- WHAT THE EXERCISE ASKS -
Locate every row that contains the string "Edit" and copy each such line in full.

- MATERIAL FOR THIS TASK -
"""
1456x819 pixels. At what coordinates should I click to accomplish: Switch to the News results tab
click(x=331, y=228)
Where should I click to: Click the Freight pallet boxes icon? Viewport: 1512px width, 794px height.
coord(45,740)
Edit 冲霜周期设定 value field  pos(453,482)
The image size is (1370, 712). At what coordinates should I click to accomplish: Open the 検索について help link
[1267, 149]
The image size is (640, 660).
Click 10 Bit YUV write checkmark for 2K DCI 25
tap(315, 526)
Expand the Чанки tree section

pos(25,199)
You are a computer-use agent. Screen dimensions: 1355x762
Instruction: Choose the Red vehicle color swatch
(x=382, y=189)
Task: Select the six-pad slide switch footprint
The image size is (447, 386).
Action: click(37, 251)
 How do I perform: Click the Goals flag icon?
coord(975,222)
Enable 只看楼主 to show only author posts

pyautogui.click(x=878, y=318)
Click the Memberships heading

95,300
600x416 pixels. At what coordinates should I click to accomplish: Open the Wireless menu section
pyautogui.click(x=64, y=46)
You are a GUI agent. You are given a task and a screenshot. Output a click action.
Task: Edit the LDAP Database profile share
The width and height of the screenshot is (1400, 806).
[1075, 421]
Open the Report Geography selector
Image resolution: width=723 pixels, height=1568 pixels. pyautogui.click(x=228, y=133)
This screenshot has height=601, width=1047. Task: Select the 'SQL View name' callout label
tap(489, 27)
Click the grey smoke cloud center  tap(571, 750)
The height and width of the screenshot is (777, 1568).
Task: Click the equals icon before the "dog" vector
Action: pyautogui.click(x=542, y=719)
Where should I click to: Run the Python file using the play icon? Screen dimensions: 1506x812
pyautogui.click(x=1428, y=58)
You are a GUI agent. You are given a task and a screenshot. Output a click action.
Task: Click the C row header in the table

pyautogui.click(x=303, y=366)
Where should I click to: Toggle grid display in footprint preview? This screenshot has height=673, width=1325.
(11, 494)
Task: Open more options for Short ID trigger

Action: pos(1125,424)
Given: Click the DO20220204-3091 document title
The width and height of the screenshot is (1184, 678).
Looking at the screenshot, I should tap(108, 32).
"""
- OUTPUT -
Edit 冲霜周期设定 value field  pos(453,482)
Task: Edit the LDAP Database profile share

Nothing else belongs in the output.